In part one of this two-part series, I developed a Reduced Columb Energy (RCE) classifier in Python. RCE calculates **hit footprints** around training data and uses the footprints to classify test data.

RCE draws a circle around each labeled **training** observation, with a radius (lambda) that stops at the closest labeled training point in the **opposite** class. Each circle indicates the **hit footprint** for that class.

In part one I ran RCE for one epoch on a two-feature training set to achieve an F1 Score of **0.42** and ambiguity of **26.6%**.

In this blog post, I will introduce and tune hyperparameters to improve model success and reduce ambiguity. I will investigate the number of principal components and tune **r**.

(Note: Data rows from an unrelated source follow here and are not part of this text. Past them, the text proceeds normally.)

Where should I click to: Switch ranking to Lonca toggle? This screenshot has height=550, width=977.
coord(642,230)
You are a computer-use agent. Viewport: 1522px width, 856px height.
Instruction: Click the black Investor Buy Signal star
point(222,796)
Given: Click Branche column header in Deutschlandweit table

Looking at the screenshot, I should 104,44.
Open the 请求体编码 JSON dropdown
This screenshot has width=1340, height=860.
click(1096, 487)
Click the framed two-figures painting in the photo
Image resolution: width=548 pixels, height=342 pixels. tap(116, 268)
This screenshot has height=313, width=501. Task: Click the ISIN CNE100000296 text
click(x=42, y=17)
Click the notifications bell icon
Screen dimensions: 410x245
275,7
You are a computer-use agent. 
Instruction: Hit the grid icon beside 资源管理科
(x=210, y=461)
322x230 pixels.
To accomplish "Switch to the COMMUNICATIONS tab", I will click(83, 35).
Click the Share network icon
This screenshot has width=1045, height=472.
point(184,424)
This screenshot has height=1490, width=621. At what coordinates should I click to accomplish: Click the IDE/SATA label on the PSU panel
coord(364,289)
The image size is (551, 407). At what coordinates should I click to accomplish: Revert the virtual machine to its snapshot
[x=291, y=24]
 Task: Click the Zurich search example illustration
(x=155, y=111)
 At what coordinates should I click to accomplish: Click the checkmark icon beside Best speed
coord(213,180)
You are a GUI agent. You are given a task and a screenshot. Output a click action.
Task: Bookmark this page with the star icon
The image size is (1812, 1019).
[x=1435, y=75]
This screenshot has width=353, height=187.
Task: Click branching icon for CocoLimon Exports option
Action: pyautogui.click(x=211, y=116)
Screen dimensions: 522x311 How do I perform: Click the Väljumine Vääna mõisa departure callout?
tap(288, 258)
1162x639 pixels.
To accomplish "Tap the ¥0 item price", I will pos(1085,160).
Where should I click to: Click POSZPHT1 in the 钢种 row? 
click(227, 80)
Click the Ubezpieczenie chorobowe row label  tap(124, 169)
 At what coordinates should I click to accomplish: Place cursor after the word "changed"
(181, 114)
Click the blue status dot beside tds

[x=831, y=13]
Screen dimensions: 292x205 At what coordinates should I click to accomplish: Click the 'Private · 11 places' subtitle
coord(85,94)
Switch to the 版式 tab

**r** indicates the maximum value for **Lambda** and puts an upper limit on the maximum size of each circle that represents a given hit footprint.

I will also see how RCE performs with a reduced training set. In Pattern Classification Using Neural Networks (IEEE Communications Magazine, Nov. 1989) Richard P. Lippman writes:

This classifier is similar to a k-nearest neighbor classifier in that it adapts rapidly over time, but it typically requires many fewer exemplar nodes than a nearest neighbor classifier.

## Tune Number of Features

Last time, I left off with the following confusion matrix for the two principal component scenario. In that scenario, I applied RCE to the diabetes dataset after I used Principal Component Analysis (PCA) to reduce the data set down to two features.

Our RCE algorithm trained a model with an F1 Score of **0.42** and ambiguity of **26.6%**.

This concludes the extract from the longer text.